>What I did was almost 50 years ago and it's about 4,000 times easier today to con people than when I did it. To forge a cheque 50 years ago, you needed...
The thing is back in the day, if you put in the work, your con was all but guaranteed. I don't think you can make that same claim today.
There are about 1000x the cons to run now, though, most of them using the identifiable information that is already on the internet. Just look at the conflation of some combination of birthday and ssn as “proof” of id in spite of millions of employees having easy access to the information. Christ, for some reason Comcast has my ssn despite having zero legitimate use for it. Add automated phishing and you have a cash printer.
Sure you can. Checks were harder to get rid of 50 years ago.
On the street we have a legit smalltime money-laundering industry in terms of retail gift card availability. A real common racket these days is targeting immigrant business people pretending to be the utility company/IRS/etc and demand gift cards to settle some matter, for example. There is a huge underground economy out there.
Off the street, the complete lack of security controls around ACH is an even more extreme risk. Just rob a mailbox and steal account info from checks.
It shocked me that Bank of America would deliver box of checks that were just dumped on my porch. I found them 3 days after I got email they were delivered in the bush next to front door. I remember years ago I had to be present home and DHL came and required ID/signature to receive those. That was 2014. In 2020 I guess they saving extra money. Fun fact - there is over $8MM in the corp account that these checks could cover.
It would seem to worth looking into positive pay --- the idea is you send a daily file with the checks written, and BofA will automatically clear anything in the file, and exceptions would be sent to you for review (or maybe just rejected). It's a common feature for corporate accounts, because it eliminates check modification fraud.
FWIW a number of years ago Wells Fargo was willing to have my refill checks sent to the bank branch where I could pick them up.
Don't know if banks do that sort of thing anymore.
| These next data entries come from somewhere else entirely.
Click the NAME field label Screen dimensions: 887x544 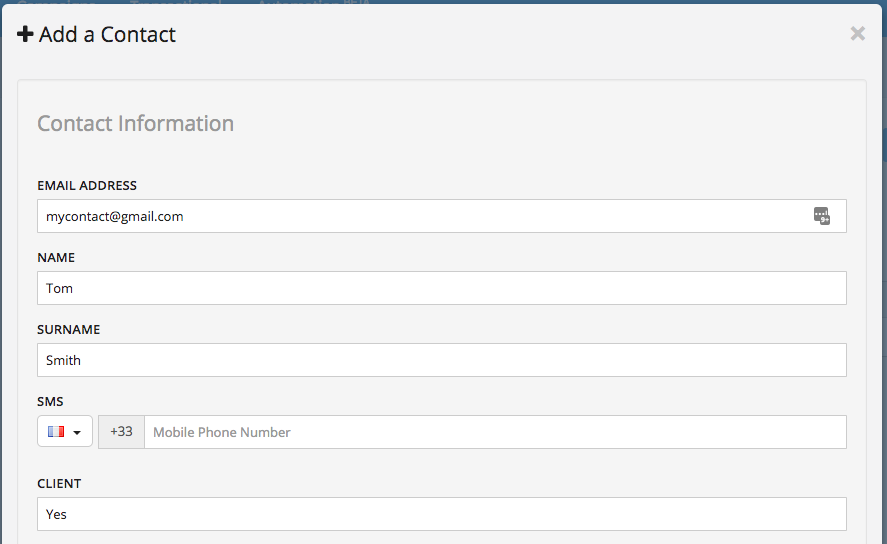pos(56,257)
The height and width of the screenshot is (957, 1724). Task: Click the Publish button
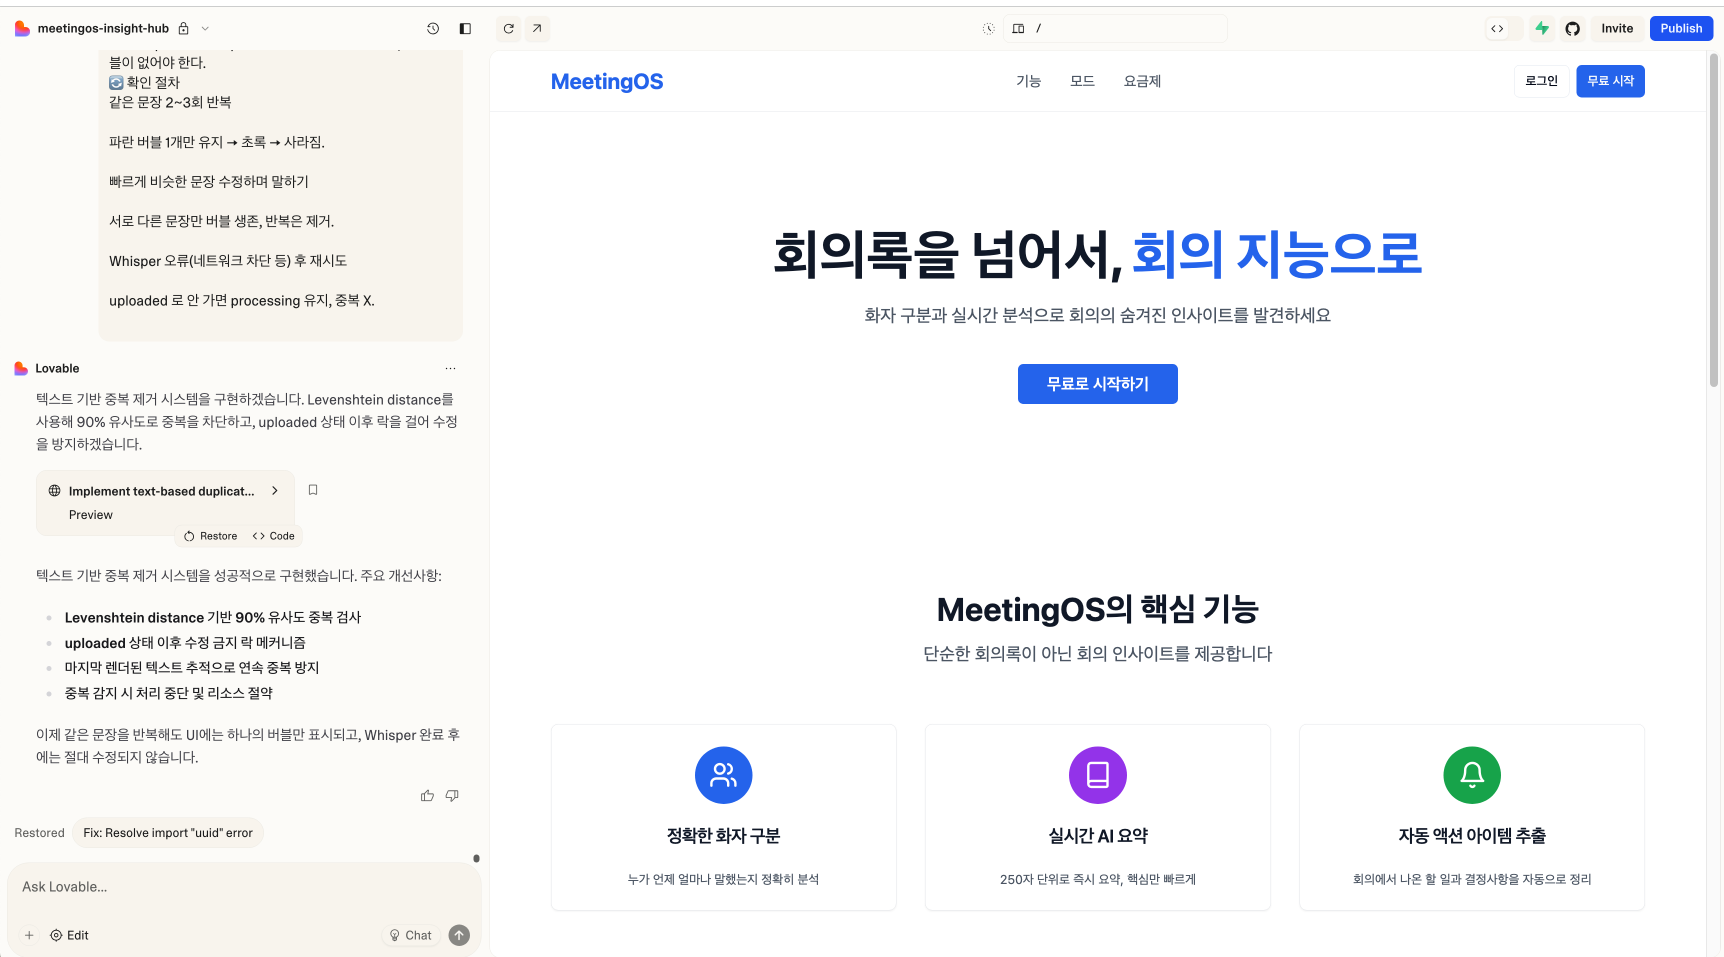pyautogui.click(x=1680, y=29)
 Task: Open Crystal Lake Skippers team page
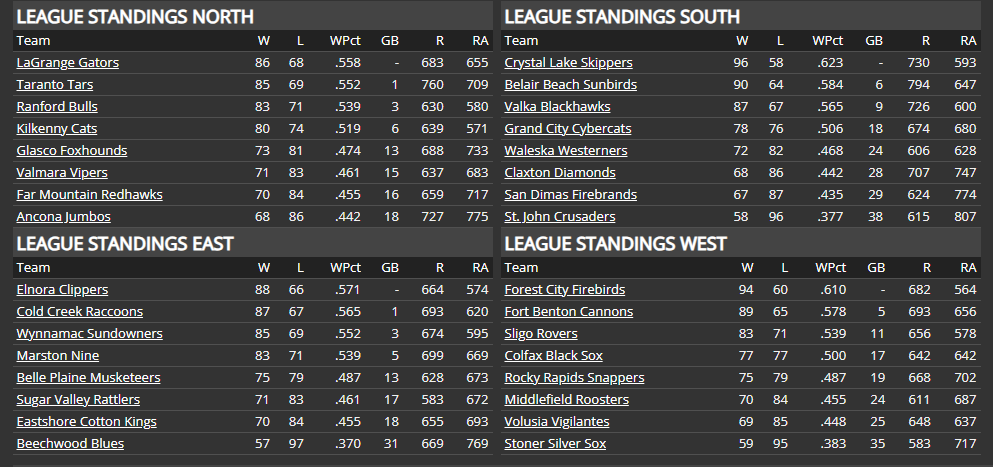568,63
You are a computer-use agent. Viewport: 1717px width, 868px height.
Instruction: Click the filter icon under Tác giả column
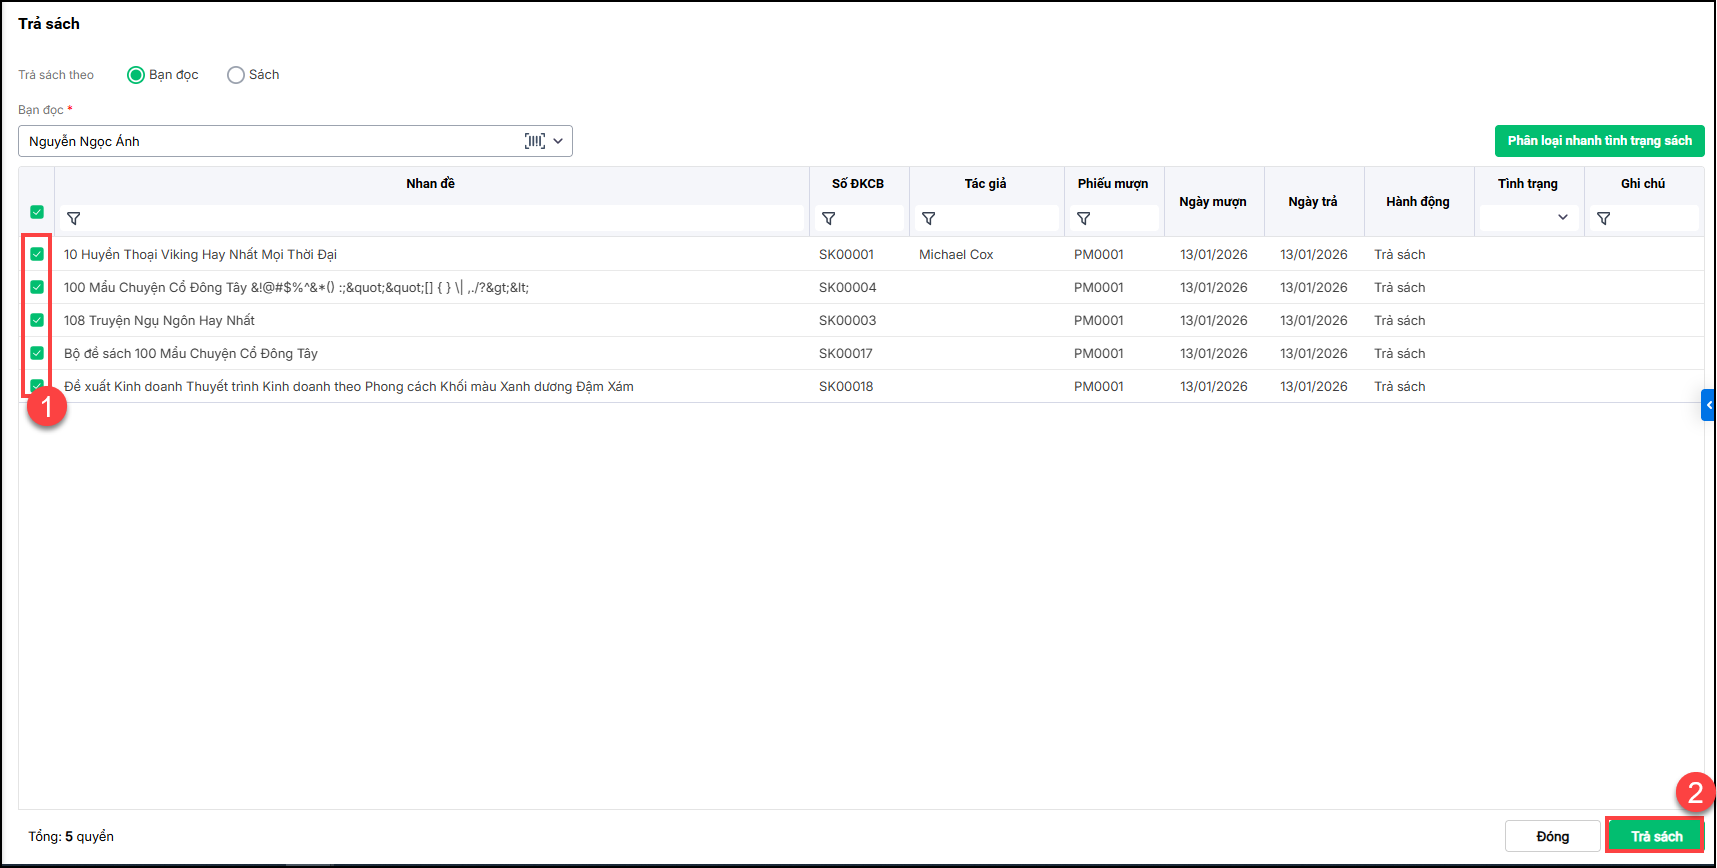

If not, then WTF is the point of "branches"? If they don't provide any value added then they are just expensive real estate and warm bodies.
Of course in hindsight in Wells Fargo's case we know that those warm bodies were expected to push all sorts of ancillary products on customers (they never did that with me).
The ACH issue is why Donald Knuth no longer sends out his famous checks to people who find errors in his books but now uses mock check-like certificates. Typically people didn't cash the checks but put them on display for bragging rights, and apparently somebody used the numbers to scam his bank account.
Yea exactly. Nowadays with so many things being digital, some things are harder to con. For example, a check can now be verified within minutes through digital machines. Frank wouldn't have to worry about that 50 years ago.
Con men/women are everywhere in every era. They just change their mediums and methods according to the times.
Law enforcement has nearly no interest or ability to prosecute and punish fraud though, especially if you wrap it in an LLC. As long as you don't mind getting caught, the punishments are merely a cost of doing business.
The thing is back in the day, if you put in the work, your con was all but guaranteed. I don't think you can make that same claim today.